Full Year 2014 Financial and Operating
Results
Significant results from continuing operations for full year
2014:
- Adjusted EBITDA of $120.9 million, compared to $119.8 million
attributable to the Upstream business for full year 2013.
- Distributable Cash Flow of $42.4 million, compared to $47.8
million attributable to the Upstream business for full year
2013.
- Net Loss of $139.9 million, driven largely by impairment
charges primarily related to the impact of lower commodity prices
on the Partnership's oil and gas reserves, mainly in the Golden
Trend, Anadarko and Big Escambia Creek areas.
- Drilled and completed 10 gross (8.6 net) operated wells and
participated in 15 gross (1.7 net) non-operated wells in the
Mid-Continent region, and drilled and completed 2 gross (1.3 net)
operated wells in the Alabama region.
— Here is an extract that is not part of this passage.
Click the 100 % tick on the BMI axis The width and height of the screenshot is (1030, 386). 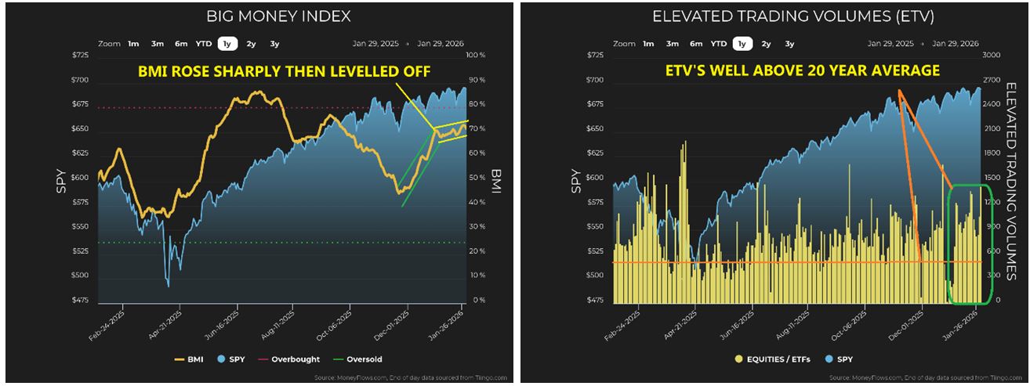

Additionally, conducted
15 gross (12.6 net) workovers and 7 gross (4.7 net)
recompletions.
- Total production was 26.8 Bcfe, compared to 27.1 Bcfe for full
year 2013. Average daily production was 73.5 MMcfe/d, compared to
74.2 MMcfe/d for full year 2013.
- Oil production increased 7% year over year from 1.2 MMBbl to
1.3 MMBbl
- NGL production was flat year over year at 1.2 MMBbl
- Natural gas production decreased 6% year over year from 12.8
Bcf to 12.0 Bcf
- Overall production was impacted by severe weather in early 2014
and third party plant and pipeline curtailments in our Permian and
Mid-Continent operations in Q2 and Q4.
- NGL and gas production were impacted by third party operational
interference on two wells in the Mid-Continent region and delays in
timing of well completions in Alabama and the Mid-Continent.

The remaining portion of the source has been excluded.